'''

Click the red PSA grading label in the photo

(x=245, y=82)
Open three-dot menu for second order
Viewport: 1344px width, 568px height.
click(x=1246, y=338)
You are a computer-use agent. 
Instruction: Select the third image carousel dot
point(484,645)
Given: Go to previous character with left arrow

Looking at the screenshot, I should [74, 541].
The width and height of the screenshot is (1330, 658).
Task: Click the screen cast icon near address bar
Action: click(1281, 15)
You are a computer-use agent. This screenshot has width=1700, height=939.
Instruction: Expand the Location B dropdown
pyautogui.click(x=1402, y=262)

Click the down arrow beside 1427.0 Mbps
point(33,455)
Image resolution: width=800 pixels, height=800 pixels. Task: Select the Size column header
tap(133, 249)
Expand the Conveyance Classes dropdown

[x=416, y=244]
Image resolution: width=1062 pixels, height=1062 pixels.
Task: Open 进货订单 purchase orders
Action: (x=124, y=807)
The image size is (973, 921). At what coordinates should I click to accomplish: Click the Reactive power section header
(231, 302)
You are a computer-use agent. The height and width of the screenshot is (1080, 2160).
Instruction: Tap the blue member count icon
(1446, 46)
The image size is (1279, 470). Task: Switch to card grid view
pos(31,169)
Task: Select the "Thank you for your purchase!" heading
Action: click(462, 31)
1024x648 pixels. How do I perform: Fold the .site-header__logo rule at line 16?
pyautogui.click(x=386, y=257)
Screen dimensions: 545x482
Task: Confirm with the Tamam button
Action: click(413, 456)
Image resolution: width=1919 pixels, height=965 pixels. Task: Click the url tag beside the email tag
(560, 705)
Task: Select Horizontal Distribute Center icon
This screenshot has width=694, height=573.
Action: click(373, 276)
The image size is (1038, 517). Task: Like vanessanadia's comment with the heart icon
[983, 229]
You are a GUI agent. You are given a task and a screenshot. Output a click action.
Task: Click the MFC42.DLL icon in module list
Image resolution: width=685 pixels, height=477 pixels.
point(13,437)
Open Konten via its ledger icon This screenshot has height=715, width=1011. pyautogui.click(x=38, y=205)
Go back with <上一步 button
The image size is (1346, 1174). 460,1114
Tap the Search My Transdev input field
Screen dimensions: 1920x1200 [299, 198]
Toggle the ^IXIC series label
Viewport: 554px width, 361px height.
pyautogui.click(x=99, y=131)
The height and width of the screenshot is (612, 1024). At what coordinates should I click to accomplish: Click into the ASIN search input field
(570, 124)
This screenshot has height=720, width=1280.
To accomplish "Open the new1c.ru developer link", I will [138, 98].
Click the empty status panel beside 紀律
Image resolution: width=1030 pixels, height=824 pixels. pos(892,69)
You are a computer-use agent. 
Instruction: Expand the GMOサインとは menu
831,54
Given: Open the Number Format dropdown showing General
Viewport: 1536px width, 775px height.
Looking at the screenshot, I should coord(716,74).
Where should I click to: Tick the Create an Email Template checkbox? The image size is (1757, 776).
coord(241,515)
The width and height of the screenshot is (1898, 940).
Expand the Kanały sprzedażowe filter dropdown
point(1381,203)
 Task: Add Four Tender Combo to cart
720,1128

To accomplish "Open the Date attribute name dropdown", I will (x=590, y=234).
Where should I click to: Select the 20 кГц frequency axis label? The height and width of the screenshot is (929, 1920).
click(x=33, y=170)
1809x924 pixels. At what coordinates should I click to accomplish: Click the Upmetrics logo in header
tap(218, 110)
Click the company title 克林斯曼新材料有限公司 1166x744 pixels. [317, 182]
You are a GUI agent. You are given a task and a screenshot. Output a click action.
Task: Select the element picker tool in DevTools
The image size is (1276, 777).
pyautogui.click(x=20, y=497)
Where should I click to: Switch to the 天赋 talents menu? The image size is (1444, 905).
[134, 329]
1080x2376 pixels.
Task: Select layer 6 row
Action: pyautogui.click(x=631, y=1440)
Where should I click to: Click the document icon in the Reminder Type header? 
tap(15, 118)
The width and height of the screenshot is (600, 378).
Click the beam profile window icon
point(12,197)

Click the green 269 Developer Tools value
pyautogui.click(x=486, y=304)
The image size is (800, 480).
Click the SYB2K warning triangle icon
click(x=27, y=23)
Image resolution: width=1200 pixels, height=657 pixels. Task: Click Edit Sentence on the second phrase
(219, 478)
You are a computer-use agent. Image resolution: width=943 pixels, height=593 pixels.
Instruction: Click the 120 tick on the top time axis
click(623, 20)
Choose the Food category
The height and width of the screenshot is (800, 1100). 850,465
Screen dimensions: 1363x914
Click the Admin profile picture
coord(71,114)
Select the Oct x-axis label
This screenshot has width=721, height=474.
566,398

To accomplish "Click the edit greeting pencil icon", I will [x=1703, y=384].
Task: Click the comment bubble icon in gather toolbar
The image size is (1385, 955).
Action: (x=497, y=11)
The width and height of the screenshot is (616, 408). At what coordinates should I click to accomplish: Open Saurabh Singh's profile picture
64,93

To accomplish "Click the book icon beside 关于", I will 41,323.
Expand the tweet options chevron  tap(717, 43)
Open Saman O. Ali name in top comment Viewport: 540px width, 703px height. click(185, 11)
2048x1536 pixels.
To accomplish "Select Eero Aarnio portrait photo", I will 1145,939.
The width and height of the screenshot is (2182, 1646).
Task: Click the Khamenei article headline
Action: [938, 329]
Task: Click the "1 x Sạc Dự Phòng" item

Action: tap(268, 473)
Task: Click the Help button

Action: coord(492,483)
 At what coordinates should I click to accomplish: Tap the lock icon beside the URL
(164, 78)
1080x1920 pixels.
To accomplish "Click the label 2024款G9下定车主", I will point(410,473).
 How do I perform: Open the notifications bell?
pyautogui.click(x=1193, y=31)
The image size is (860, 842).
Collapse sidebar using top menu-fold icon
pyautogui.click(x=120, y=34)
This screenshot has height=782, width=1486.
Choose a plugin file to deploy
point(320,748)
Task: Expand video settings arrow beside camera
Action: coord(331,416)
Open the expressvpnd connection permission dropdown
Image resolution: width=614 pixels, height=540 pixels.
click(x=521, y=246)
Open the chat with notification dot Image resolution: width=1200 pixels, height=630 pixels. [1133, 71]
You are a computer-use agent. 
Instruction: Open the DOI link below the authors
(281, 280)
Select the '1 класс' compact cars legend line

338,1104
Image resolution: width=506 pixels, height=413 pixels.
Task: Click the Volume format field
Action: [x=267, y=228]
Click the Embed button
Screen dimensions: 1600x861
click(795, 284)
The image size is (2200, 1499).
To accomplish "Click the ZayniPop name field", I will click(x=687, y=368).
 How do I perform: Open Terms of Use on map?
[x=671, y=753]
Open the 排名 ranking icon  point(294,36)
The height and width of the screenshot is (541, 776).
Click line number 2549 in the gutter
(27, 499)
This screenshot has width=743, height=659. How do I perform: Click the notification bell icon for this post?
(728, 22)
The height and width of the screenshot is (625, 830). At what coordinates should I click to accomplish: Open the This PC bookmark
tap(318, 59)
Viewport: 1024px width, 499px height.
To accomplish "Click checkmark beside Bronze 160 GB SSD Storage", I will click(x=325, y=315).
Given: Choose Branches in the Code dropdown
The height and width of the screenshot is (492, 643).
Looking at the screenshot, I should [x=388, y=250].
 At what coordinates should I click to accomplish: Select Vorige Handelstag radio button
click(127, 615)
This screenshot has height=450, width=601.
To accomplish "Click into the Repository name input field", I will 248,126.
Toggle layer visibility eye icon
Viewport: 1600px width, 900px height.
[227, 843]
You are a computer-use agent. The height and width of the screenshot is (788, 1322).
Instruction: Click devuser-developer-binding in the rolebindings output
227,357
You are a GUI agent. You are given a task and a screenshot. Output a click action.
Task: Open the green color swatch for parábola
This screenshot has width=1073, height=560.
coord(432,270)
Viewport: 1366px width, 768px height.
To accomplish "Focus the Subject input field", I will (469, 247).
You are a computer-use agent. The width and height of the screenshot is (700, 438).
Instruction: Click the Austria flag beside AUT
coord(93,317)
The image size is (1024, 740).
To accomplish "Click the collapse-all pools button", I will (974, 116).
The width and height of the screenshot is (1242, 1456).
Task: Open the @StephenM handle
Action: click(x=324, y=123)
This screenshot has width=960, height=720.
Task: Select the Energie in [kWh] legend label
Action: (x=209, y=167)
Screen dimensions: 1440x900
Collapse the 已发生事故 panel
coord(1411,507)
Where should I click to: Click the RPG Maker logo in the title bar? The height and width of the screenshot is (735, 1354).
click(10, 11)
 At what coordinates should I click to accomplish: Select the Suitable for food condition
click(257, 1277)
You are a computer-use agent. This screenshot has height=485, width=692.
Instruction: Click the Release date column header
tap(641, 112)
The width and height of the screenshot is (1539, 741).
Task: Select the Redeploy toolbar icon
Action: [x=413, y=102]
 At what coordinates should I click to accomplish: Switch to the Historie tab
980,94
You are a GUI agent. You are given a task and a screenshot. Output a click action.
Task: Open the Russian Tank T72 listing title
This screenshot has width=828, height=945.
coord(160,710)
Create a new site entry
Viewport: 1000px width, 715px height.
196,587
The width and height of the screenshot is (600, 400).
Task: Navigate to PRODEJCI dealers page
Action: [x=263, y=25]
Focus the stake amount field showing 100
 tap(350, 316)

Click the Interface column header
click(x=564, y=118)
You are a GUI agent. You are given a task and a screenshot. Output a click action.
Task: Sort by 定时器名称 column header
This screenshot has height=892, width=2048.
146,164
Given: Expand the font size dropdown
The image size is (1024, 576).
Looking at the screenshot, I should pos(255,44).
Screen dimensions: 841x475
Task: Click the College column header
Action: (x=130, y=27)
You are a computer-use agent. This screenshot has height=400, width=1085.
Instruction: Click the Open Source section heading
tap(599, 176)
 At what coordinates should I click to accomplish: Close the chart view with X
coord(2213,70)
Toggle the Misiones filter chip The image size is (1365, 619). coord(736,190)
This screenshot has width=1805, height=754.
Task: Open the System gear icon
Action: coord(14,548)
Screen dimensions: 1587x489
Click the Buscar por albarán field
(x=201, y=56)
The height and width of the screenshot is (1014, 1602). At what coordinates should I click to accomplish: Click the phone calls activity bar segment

'''

### THE TASK
Beginning at the line that holds "Click the Interface column header", reproduce the lines exactly up to and including the final line of the entries.

### FINISHED TASK
Click the Interface column header
click(x=564, y=118)
You are a GUI agent. You are given a task and a screenshot. Output a click action.
Task: Sort by 定时器名称 column header
This screenshot has height=892, width=2048.
146,164
Given: Expand the font size dropdown
The image size is (1024, 576).
Looking at the screenshot, I should pos(255,44).
Screen dimensions: 841x475
Task: Click the College column header
Action: (x=130, y=27)
You are a computer-use agent. This screenshot has height=400, width=1085.
Instruction: Click the Open Source section heading
tap(599, 176)
 At what coordinates should I click to accomplish: Close the chart view with X
coord(2213,70)
Toggle the Misiones filter chip The image size is (1365, 619). coord(736,190)
This screenshot has width=1805, height=754.
Task: Open the System gear icon
Action: coord(14,548)
Screen dimensions: 1587x489
Click the Buscar por albarán field
(x=201, y=56)
The height and width of the screenshot is (1014, 1602). At what coordinates should I click to accomplish: Click the phone calls activity bar segment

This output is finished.